Say you review your IRA returns and consider changing your mix of investments. Five years ago, you invested $10,000 in a mutual fund that is now valued at $16,183. That's a gain of over $6,000, but it took five years. Is that good?

Now, another company advertises a fund with a five-year annualized growth rate of 12%. Surely it can't mean that the fund earns 12% every year, for aren't these investments iffy with frequent ups and downs? How can you compare your existing investment to the fund's 12% five-year percentage?

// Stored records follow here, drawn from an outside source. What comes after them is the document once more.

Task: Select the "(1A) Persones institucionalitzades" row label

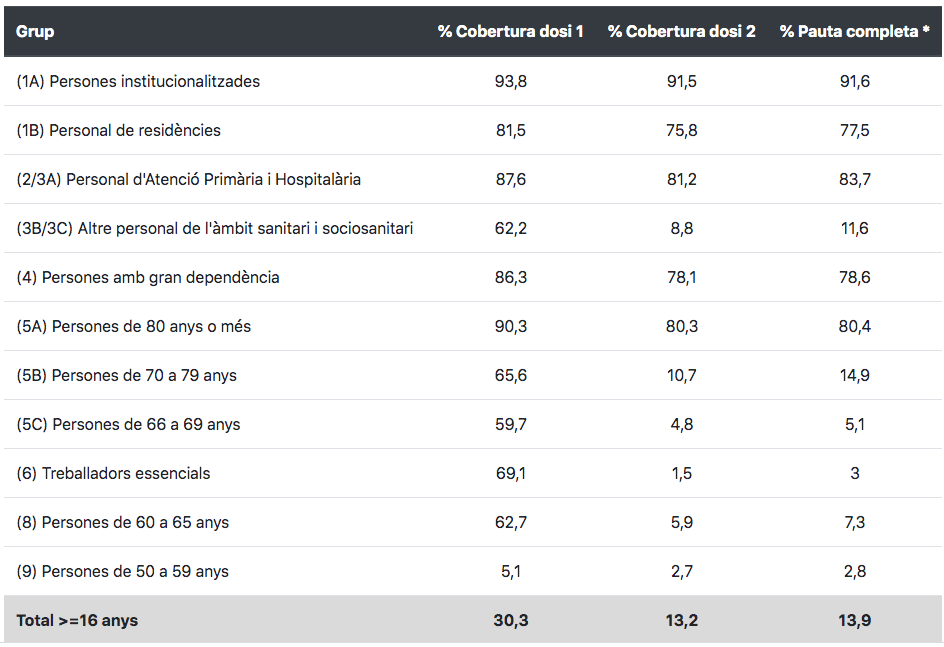Action: pyautogui.click(x=138, y=81)
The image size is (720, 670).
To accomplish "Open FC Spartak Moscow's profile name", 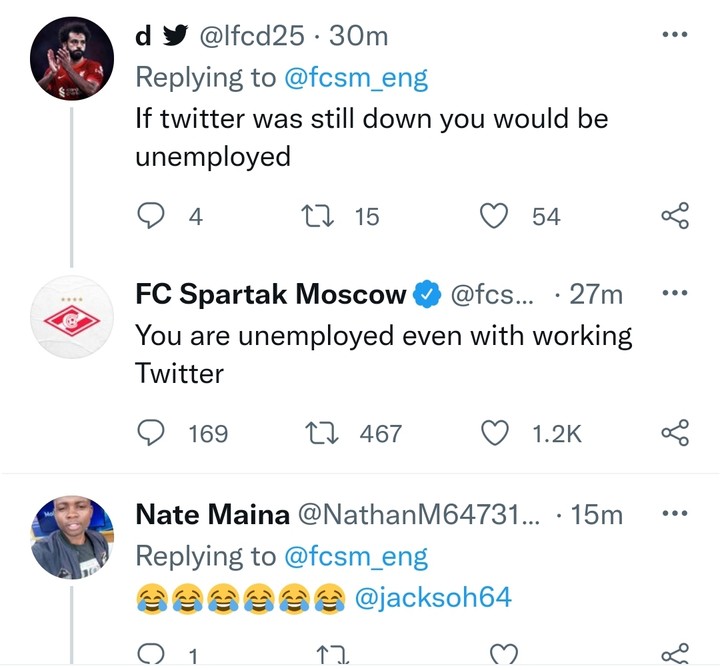I will (271, 295).
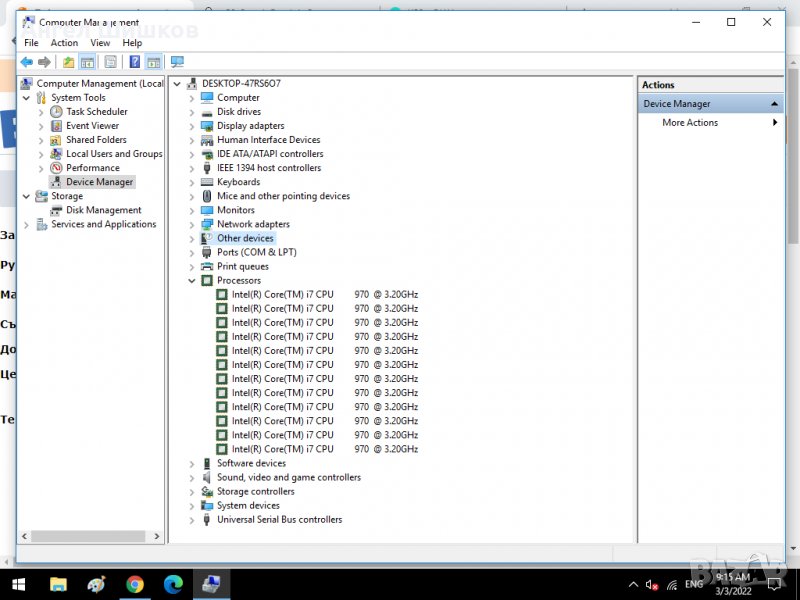Screen dimensions: 800x600
Task: Open the Action menu
Action: [64, 43]
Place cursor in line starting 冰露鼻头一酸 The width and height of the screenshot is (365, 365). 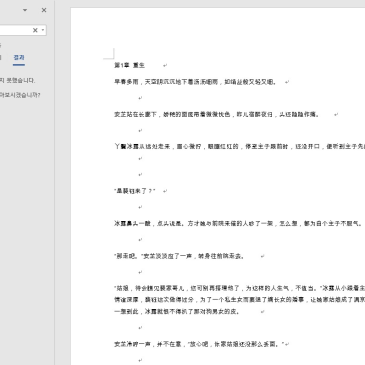238,223
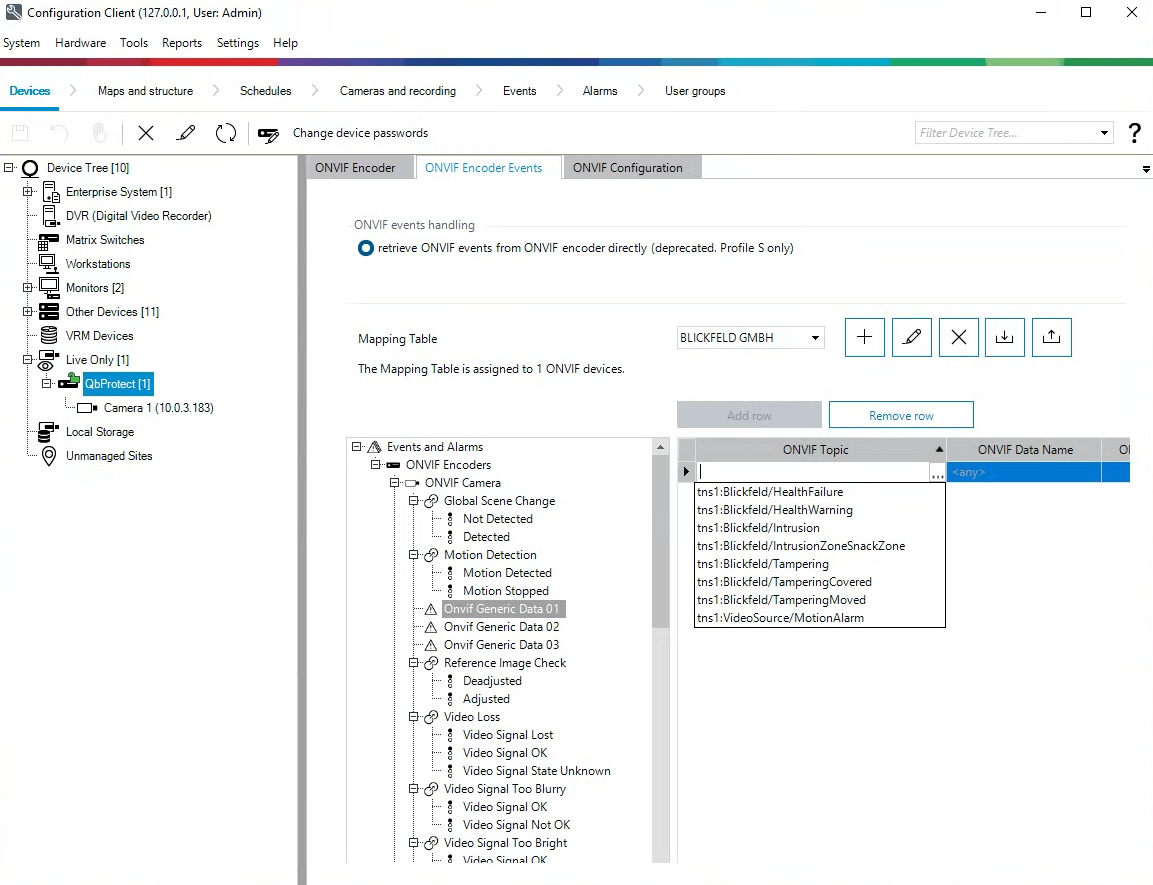This screenshot has height=885, width=1153.
Task: Click the edit mapping table pencil icon
Action: pos(911,338)
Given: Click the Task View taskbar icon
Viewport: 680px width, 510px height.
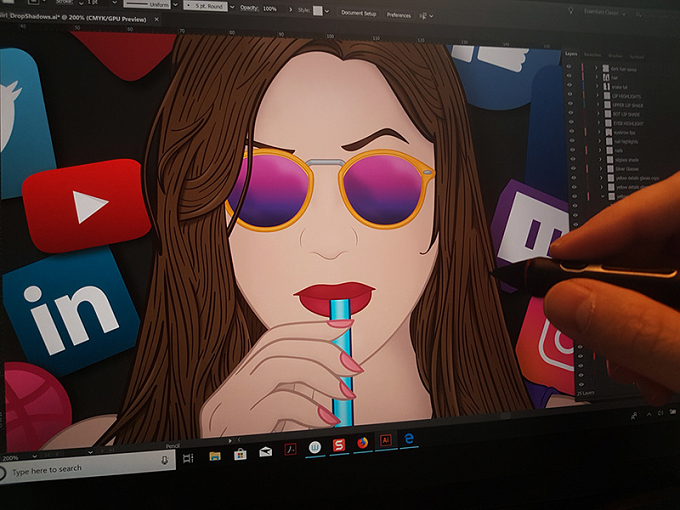Looking at the screenshot, I should click(188, 458).
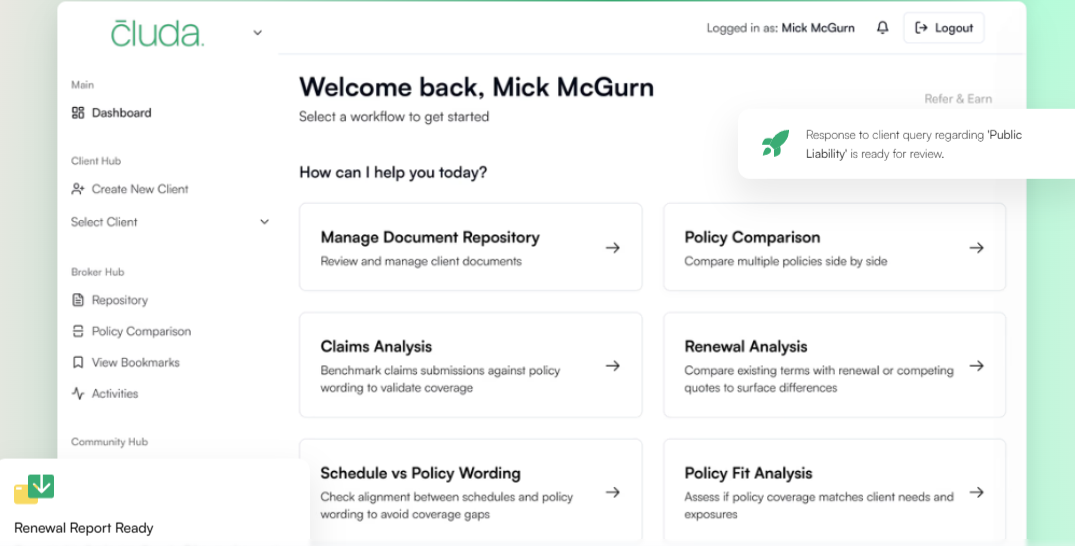Click the Activities pulse icon
The height and width of the screenshot is (546, 1075).
[x=78, y=393]
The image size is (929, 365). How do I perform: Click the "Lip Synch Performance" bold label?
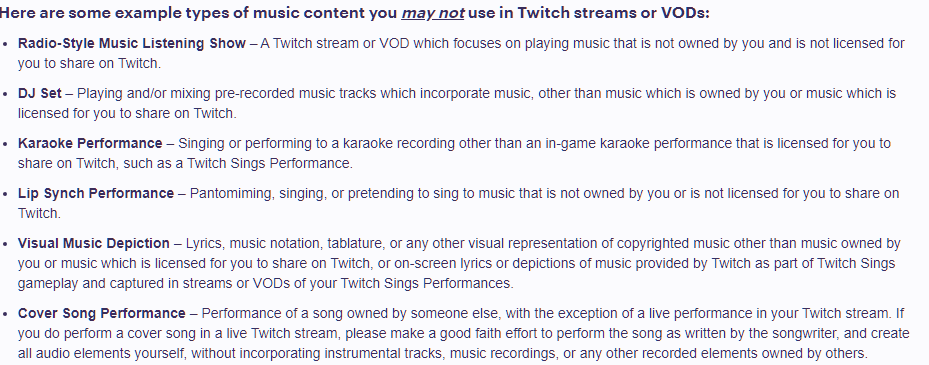pyautogui.click(x=96, y=194)
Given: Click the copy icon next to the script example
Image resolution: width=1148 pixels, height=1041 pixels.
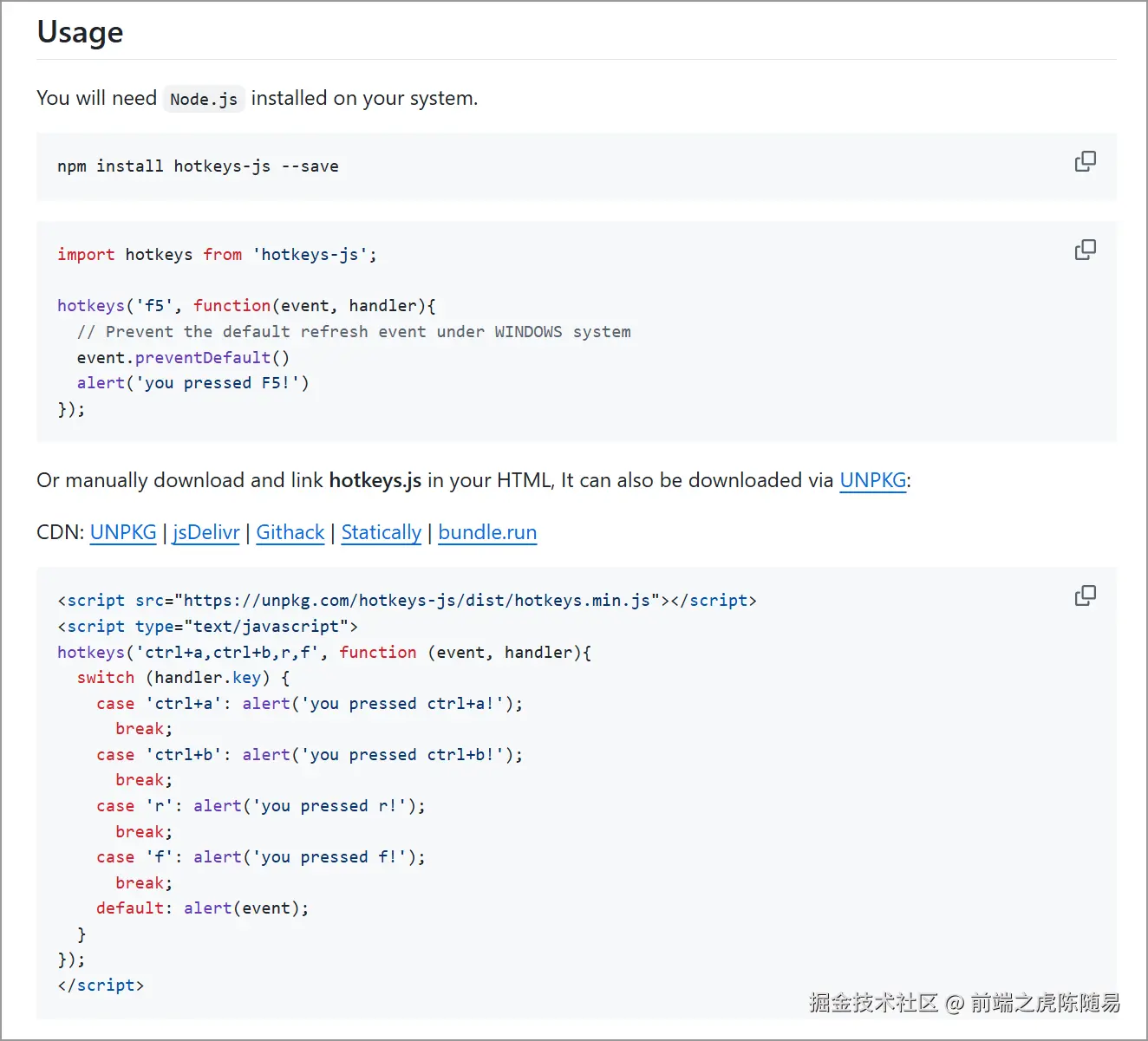Looking at the screenshot, I should click(x=1086, y=595).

The good news is that you can do these calculations yourself, using Excel to find the CAGR of your current investment.

Key Takeaways

  • The compound annual growth rate (CAGR) measures the average annual rate of return for an investment or business metric over a specific time period, smoothing out year-to-year volatility.
  • The CAGR formula is (Ending Value / Beginning Value) ^ (1 / Number of Years) - 1, and you can calculate it easily in Excel.
  • CAGR is useful for comparing investments, tracking business performance and setting growth targets, but it does not account for volatility or interim cash flows.
  • For more complex scenarios involving periodic contributions, consider related metrics like Internal Rate of Return (IRR).

What Is Compound Annual Growth Rate (CAGR)?

Compound annual growth rate is the smoothed annualized rate of return that takes an investment (or any measurable value) from its beginning value to its ending value over a given time period. Rather than showing what happened in any single year, CAGR tells you the equivalent steady rate at which your money or metric would have needed to grow each year to reach the final result.

The key concept behind CAGR is compounding, meaning that each year's growth builds on the previous year's ending value. Because of this, CAGR captures the "growth on growth" effect that a simple average would miss. It is important to understand that CAGR is a theoretical rate. Your actual returns in any individual year will almost certainly differ from the CAGR figure. 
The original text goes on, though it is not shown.